ChIP-Atlas: SRX5146786

Antigen

library_strategy: ChIP-Seq
library_source: GENOMIC
library_selection: ChIP
library_construction_protocol: Briefly, approximately 4e6 HCASMC cells were fixed with 1 % formaldehyde and quenched by glycine. The cells were washed three times with PBS and then harvested in ChIP lysis buffer (50 mM Tris-HCl, pH 8, 5 mM EDTA, 0.5 % SDS). Crosslinked chromatin was sheared for 3x1 min by sonication (Branson SFX250 Sonifier) before extensive centrifugation. Four volumes of ChIP dilution buffer (20 mM Tris-HCl, pH 8.0, 150 mM NaCl, 2 mM EDTA, 1 % Triton X-100) was added to the supernatant.

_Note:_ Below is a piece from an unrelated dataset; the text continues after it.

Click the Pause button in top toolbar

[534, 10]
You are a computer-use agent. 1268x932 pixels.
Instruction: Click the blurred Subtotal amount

The resulting lysate was then incubated with Dynabeads™ Protein G (Thermo Scientific, 10009D) and antibodies at 4°C overnight. Beads were washed once with buffer 1 (20 mM Tris pH 8, 2 mM EDTA, 150 mM NaCl, 1% Triton X100, 0.1% SDS), once with buffer 2 (10 mM Tris pH 8, 1 mM EDTA, 500 mM NaCl, 1% Triton X100, 0.1% SDS), once with buffer 3 (10 mM Tris pH 8, 1 mM EDTA, 250 mM LiCl, 1% NP40, 1% sodium deoxycholate monohydrate) and twice with TE buffer. DNA was eluted by ChIP elution buffer (0.1 M NaHCO3, 1 % SDS, 20 μg/ml proteinase K). The elution was incubated at 65 °C over-night and DNA was extracted with DNA purification kit (Zymo D4013). The purified DNA was assayed by quantitative PCR with ABI ViiA 7 and Power SYBR Green Master Mix (ABI 4368706). Two biological replicates DNA was combined for library preparation. Libraries were prepared with KAPA Hyper Prep kit (KK8502).